• What to work on
A. In the excerpt below about Savitskaya's spaceflights, why was she picked to command the all-female Soyuz crew to Salyut 7? Answer in one to three sentences.
B. Write the next part of the excerpt below about Savitskaya's spaceflights, starting after its final sentence.

• Text excerpt
Savitskaya's and Dzhanibekov's training and tests allowed for Dzhanibekov to direct two members of the Salyut 7 crew, Kizim and Solovyov, who had performed multiple EVA's to repair the ship, in the techniques to operate the URI in order to fully repair the fuel line. The total duration of their mission lasted 11 days, 19 hours, and 14 minutes.

=== Possible third spaceflight ===
Upon returning to Earth, Savitskaya was assigned as the commander of an all-female Soyuz crew to Salyut 7 in commemoration of International Women's Day. She was chosen for this duty because she was the only experienced female cosmonaut still on active duty at the time. She was set to command Yekaterina Ivanova and Yelena Dobrokvashina, two younger female cosmonauts. In February 1985, however, the radio contact with Salyut 7 was lost; the space station was rescued by the Soyuz T-13 mission in the summer of 1985. When the next mission had to be stopped in November 1985, due to an illness of the commander Vladimir Vasyutin, the women's flight was finally canceled. In addition, after two unsuccessful flights in 1983, Soyuz T-8 and Soyuz T-10-1, not enough Soyuz spacecraft were available. Later it would have been possible to fly with a Soyuz-TM to the space station Mir. However, this plan was not pursued due to Savitskaya's pregnancy and birth of her son in 1986.

Records from a data source:
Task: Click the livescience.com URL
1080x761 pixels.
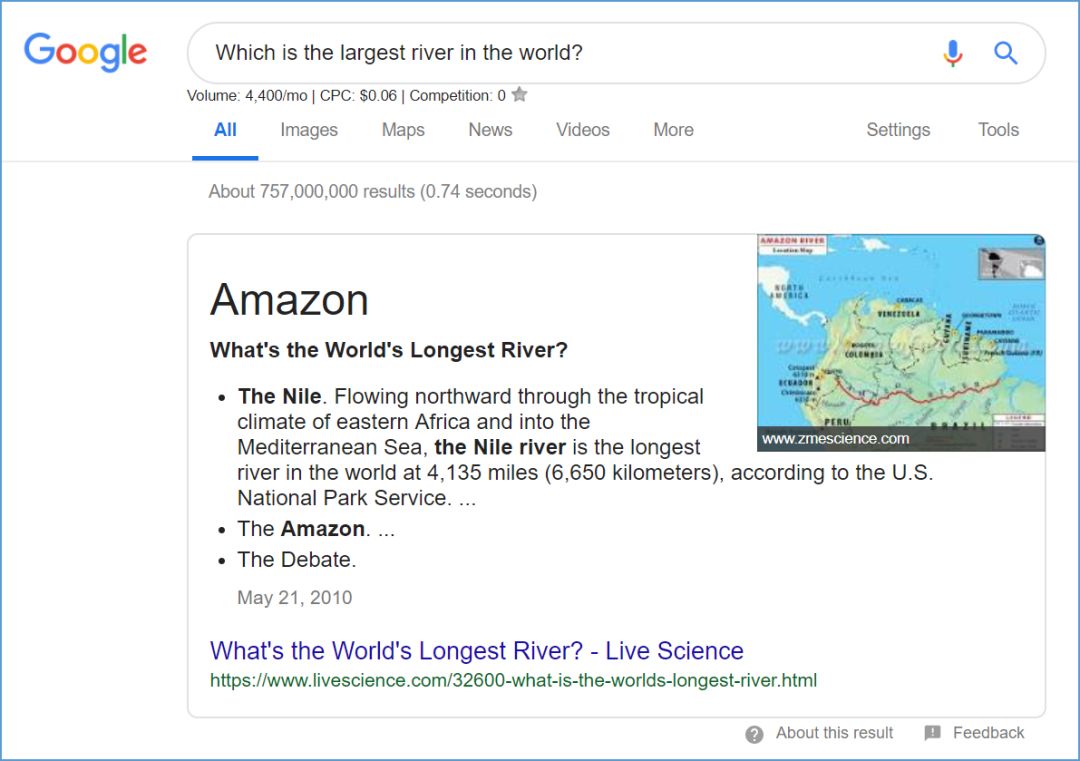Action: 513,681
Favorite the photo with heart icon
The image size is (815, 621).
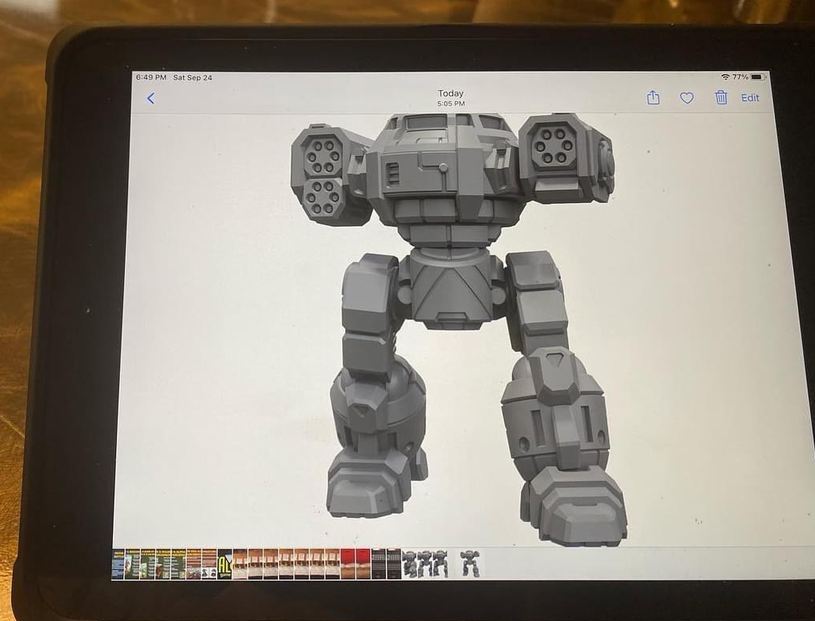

• Written answers
A. She was picked because she was the only experienced female cosmonaut still on active duty at that time.

B.
== Biography ==
Savitskaya is married and has one child, a son Konstantin born on 7 November 1986. In February 1986, she graduated from the Bauman Moscow Higher Technical School. From 1983 to 1994 Savitskaya held a position of Deputy Head of NPO Energia.

A committed communist, Savitskaya was elected as a people's deputy of the USSR from 1989 and a people's deputy of Russia in 1990, a position she held until 1992. She did not welcome the collapse of the Soviet Union, noting that her parents would live a "second death" were they to see Russia as it was.

Savitskaya retired in 1993 from the Russian Air Force with the rank of Major. In 1994/95 she worked as an assistant professor in Economics and Investment at the Moscow State Aviation Institute. In 1996, she was elected a deputy of the State Duma representing the Communist Party of the Russian Federation, and has been re-elected four times since then. She presently serves as Deputy Chair of the Committee on Defence, and is also a member of the Coordination council presidium of the National Patriotic Union.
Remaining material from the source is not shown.